Daniela M. Cirillo, M.D., is a board-certified clinical microbiologist, Head of the Emerging Bacterial Pathogens Unit at the San Raffaele Scientific Institute (HSR) in Milan, Italy, and director of the WHO/Union TB Supranational Reference laboratory and WHO Collaborating Centre for “integrated laboratory strengthening on tuberculosis and other emerging infections.” She and her collaborators provide technical support to several countries where TB is endemic. She participates in international and national working groups on tuberculosis, including the WHO ACSM Working Group, the national subgroup of mycobacteriology, working group for national TB recommendations, writing committee for the national mycobacteriology manual. She is a member of the TBnet steering committee, the executive secretary of Stop TB Italia and of the Infection Control Committee of the HSR. She is the coordinator of one of the FP7 large collaborative projects approved by the European Union for study and clinical management of TB drug resistance.

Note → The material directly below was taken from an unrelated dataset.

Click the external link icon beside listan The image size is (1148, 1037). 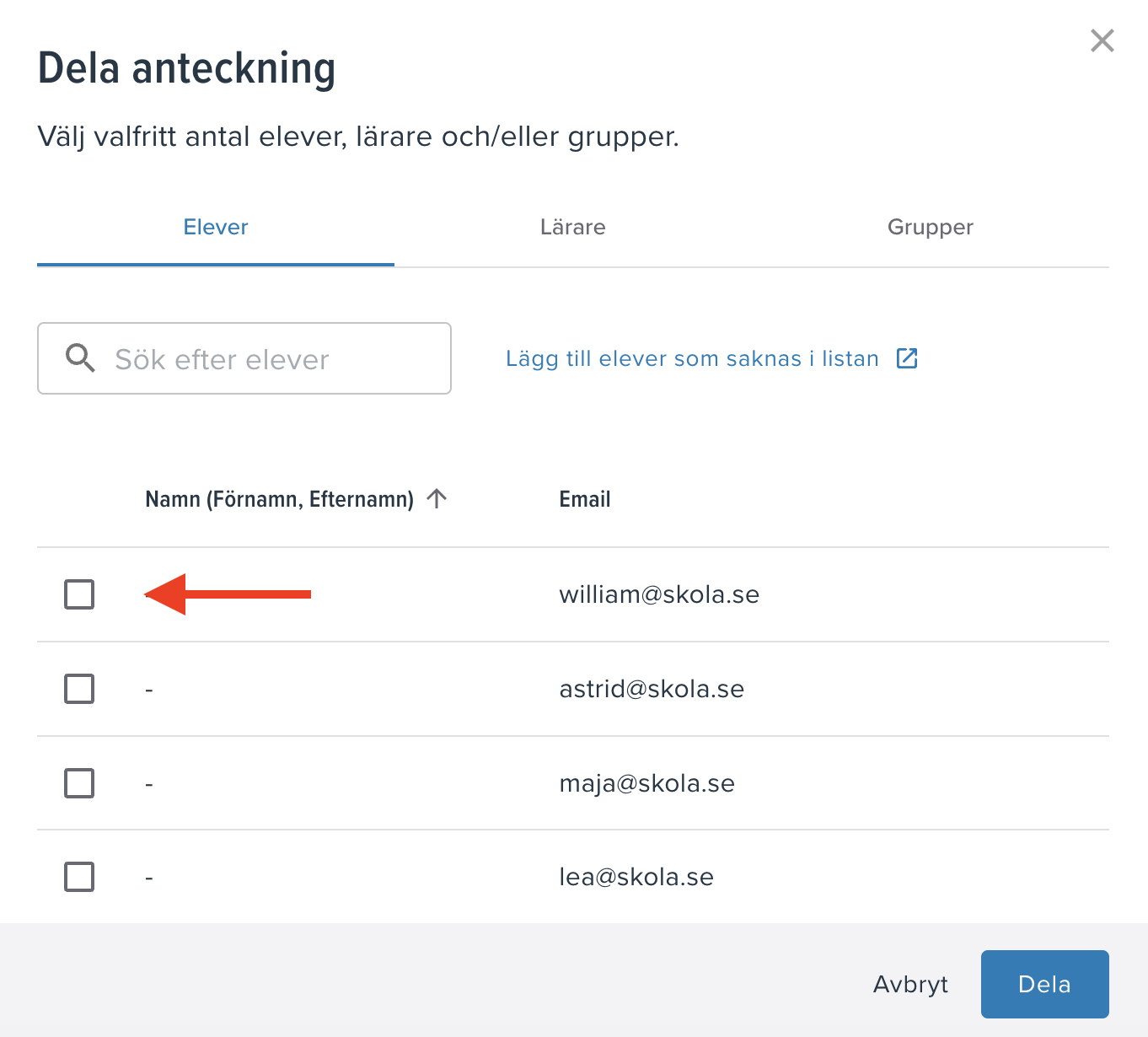click(907, 358)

Stephen H. Gillespie, M.D., is Professor of Medicine at the University of St Andrews. He has been involved in various aspects of tuberculosis diagnosis and drug development, including the evaluation of new candidate agents in vitro and has led trials exploring moxifloxacin with the TB Alliance in REMoxTB, STAND and SimpliciTB. He is one of the Chief Investigators of the PanACEA consortium. He has developed SLIC (Scattered Light Integrating Collector), performing antibiotic susceptibility testing in <30 minutes. This innovation won a Longitude Prize Discovery Award the Scottish Life Science Alliance Innovation of the Year 2017. He has also developed the Molecular Bacterial Load Assay for tuberculosis, nontuberculosis mycobacteria and the organisms of COPD. This is an innovative way of detecting, quantifying and determining the viability of bacteria in a single assay to monitor treatment response. Both innovations are in late-stage clinical development.

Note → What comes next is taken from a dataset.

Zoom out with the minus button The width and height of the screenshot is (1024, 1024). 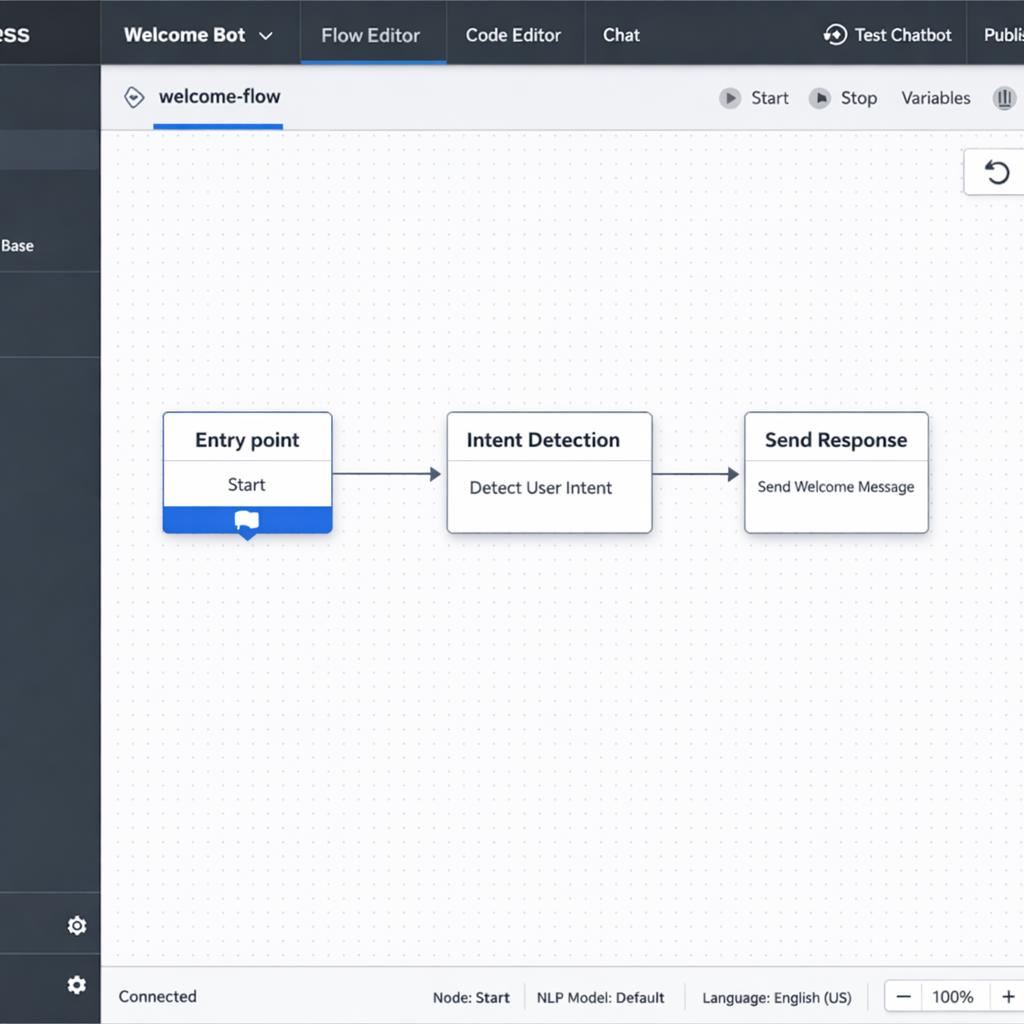[x=903, y=997]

Morten Ruhwald, M.D., joined FIND in 2019 as Head of the TB programme. He is a medical doctor with over 15 years of professional experience, including 4 in clinical medicine and 12 in research and development in the area of vaccines and diagnostics for TB. Morten has been project lead on several diagnostic tests for latent M. tuberculosis infection, including specific skin tests and new simpler in-vitro diagnostics in the IGRA family. He has worked extensively with international stakeholders in translational medicine and product development for poverty-related diseases. Prior to joining FIND, he was the Chief Medical Officer and Head of Human Immunology at the Center for Vaccine Research at Statens Serum Institute, Denmark, and before that he led the TB immunology group at the Copenhagen University Hospital. Morten obtained his medical degree and Ph.D. from Copenhagen University, Denmark. and has published more than 80 academic papers.